Why I wired Ollama to pick its own model
I run Ollama on a fanless N100 box in the living-room closet. The CPU has AVX-VNNI but no dGPU, so every millisecond counts when the kids yell “Hey Dad, why is the assistant so slow?” Last month I noticed that 80 % of the questions in the family chat-bot are “What’s for dinner?” or “Remind me to call Grandma.” Those fit in a 1.1 B-parameter q4_0 model that warms up in 38 ms. The other 20 % are “Explain this Rust lifetime error” or “Summarise this 30-page PDF,” jobs that drown in a 1 B model but fly with a 7 B q5_K_M.
I already had a routing layer (tiny Go service on :11435) that chooses which container gets the request. The missing piece was a dirt-simple classifier that lives beside Ollama and decides before we load weights. No cloud, no “LLM judges LLM” loops—just a 200 kB scikit-learn model that cost me one caffeinated evening to train.
My exact pipeline
1. Harvesting real queries
I enabled Ollama’s debug log (OLLAMA_DEBUG=1) and piped stderr through a small Cronicle job every night. After two weeks I had 4 812 requests. I anonymised them with a local Rust CLI that replaces names, SSIDs, file paths and git hashes with placeholders. Result: 4 812 rows, two columns only:
text,label "what is for dinner tonight",light "explain rust lifetime error in main.rs",heavy ...
2. Hand-labelling without going insane
I sampled 500 rows, skimmed the text, and tagged them light if a 1 B q4_0 answered acceptably in under 1 s on the N100. Anything that needed more world knowledge or longer than 1 s became heavy. That took 45 min with a tiny Tkinter UI I copy-pasted from a 2019 notebook. I did NOT label the full 4 812; 500 was enough because the decision surface is crude.
3. Training a model that fits in L2 cache
I tried three options:
- Logistic-regression on TF-IDF → 93 % accuracy, 180 kB.
- FastText supervised → 91 %, 350 kB.
- A 3-layer CNN in Keras → 95 %, 2.1 MB.
I kept the logistic regression. The others were heavier with no user-visible gain. Hyper-parameters: min-df 3, n-gram 1-2, C 4.0, no lemmatiser (I don’t have spaCy on the router). Training time on the N100: 0.7 s. I pickled the vectoriser and coef_ to /etc/ollama-router/model.pkl (0640, ollama:ollama).
4. Wiring it into the routing layer
The Go service already inspects every POST to /api/chat. I added a 12-line function:
func routeModel(prompt string) string {
if modelPicker.Predict([]string{prompt})[0] == "light" {
return "llama3.2:1b-q4_0"
}
return "llama3.1:7b-q5_K_M"
}
The first call loads the 1 B weights; the heavy model stays cold until needed. Average RAM on idle dropped from 4.9 GB to 1.3 GB, and the box no longer swaps when Plex transcodes.
What actually failed
- Sentence-BERT (all-MiniLM-L6-v2) gave 97 % accuracy but added 80 ms just to embed one sentence—longer than running the 1 B model. I rolled back.
- Quantizing the classifier with
skl2onnxcrashed on an old protobuf pin required by another container. I stayed with pickle; the file is tiny anyway. - My first labelling pass used latency instead of quality. That routed “print hello world” to the 7 B model because the JVM was warming up. I re-labelled with cold-start times.

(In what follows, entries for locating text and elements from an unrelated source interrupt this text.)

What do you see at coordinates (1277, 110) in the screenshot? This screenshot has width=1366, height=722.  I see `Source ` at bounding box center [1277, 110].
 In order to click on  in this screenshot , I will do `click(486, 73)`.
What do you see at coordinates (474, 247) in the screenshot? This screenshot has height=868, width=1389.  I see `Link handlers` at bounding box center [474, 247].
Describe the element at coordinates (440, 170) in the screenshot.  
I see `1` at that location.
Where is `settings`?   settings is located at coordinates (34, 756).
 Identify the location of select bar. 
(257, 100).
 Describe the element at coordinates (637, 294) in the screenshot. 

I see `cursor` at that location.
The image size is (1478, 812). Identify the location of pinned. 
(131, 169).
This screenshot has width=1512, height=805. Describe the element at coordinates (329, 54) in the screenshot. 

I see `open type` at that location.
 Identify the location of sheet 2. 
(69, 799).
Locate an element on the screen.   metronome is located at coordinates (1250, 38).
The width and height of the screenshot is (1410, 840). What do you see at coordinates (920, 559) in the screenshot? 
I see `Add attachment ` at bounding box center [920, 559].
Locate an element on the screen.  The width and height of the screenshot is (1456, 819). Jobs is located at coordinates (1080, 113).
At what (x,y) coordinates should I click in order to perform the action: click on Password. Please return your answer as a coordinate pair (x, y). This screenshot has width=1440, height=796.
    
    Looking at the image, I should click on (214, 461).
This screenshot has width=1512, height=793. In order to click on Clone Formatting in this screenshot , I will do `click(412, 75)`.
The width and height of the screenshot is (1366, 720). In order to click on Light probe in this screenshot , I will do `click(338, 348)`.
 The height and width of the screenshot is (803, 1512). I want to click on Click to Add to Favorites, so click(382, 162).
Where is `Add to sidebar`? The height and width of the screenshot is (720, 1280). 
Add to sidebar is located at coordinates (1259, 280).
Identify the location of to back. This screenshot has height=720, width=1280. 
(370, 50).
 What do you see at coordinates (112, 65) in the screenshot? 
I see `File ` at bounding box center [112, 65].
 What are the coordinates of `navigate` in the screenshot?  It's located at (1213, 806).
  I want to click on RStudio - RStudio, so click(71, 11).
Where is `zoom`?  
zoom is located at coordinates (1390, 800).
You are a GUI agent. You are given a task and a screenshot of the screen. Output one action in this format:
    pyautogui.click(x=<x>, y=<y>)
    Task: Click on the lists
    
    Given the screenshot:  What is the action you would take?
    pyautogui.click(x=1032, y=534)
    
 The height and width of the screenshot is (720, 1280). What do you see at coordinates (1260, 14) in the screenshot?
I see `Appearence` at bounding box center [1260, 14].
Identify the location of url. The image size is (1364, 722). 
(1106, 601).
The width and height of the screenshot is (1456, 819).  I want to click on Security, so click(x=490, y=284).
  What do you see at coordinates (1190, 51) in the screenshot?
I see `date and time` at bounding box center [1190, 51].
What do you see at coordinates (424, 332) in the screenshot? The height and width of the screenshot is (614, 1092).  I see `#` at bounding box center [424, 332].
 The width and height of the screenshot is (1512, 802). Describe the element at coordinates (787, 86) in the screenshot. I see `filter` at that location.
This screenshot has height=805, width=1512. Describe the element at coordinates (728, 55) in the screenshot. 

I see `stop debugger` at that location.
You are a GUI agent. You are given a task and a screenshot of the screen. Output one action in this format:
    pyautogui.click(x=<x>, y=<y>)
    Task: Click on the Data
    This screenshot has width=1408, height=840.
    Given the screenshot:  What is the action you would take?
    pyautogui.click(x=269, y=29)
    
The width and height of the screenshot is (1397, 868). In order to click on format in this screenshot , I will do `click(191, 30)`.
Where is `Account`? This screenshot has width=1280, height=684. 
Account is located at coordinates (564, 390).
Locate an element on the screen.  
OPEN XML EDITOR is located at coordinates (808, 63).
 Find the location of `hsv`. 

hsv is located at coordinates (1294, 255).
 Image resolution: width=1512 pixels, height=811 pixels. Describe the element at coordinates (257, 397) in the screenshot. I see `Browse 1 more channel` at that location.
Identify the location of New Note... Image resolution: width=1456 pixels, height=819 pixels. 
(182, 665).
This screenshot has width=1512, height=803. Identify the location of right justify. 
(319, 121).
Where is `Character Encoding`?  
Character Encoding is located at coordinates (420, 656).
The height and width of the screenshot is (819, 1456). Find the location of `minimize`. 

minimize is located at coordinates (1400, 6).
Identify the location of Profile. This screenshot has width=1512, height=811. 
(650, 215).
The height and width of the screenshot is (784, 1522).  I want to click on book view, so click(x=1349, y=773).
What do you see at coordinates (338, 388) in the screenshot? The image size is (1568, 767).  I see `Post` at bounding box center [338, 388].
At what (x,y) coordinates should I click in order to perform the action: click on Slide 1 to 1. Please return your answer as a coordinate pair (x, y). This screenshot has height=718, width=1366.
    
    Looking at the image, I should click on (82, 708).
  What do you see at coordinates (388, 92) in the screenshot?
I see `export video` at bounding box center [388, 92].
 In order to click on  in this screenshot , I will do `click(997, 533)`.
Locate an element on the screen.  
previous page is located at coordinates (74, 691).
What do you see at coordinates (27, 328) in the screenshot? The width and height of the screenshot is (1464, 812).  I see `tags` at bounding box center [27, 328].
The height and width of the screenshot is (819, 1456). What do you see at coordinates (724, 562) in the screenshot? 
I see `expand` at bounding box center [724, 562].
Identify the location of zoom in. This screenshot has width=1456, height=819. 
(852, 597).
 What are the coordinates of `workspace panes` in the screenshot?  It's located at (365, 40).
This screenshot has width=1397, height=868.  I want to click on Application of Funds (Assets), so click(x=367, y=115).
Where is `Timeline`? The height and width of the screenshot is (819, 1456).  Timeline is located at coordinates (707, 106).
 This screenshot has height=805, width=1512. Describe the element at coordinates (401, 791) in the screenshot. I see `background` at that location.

Numbers I measured, not copied
| Metric | Before | After |
|---|---|---|
| mean first-token latency (light queries) | 1.34 s | 0.38 s |
| mean RAM at idle | 4.9 GB | 1.3 GB |
| CPU steal during 24 h (Proxmox) | 18 % | 4 % |
Power at the wall fell 4 W; the UPS now lasts 82 min instead of 71 min during outages.
What I still don’t know
I have only two weeks of post-change logs. If query patterns shift (summer holidays → more homework questions) the 1 B model will start failing. I set a cron job that retrains the classifier every Sunday at 02:00 with the last 7 days of logs. So far drift is zero, but I’ll watch it.
Key takeaways
- A 200 kB scikit model is enough to steer big-Small LLM pairs if your categories are coarse.
- Measure cold-start, not warm-cache, or you’ll fool yourself.
- Pickle is fine on a single-user box; don’t cargo-cort ONNX if you don’t need cross-language.
- Keep the training pipeline in Cronicle so you actually rerun it.
The patch is three files: train.py (45 lines), router.go (+12 lines), and model.pkl (180 kB). It’s been quiet in the closet for 14 days—no complaints from the kids, no swap storms. That’s good enough for me.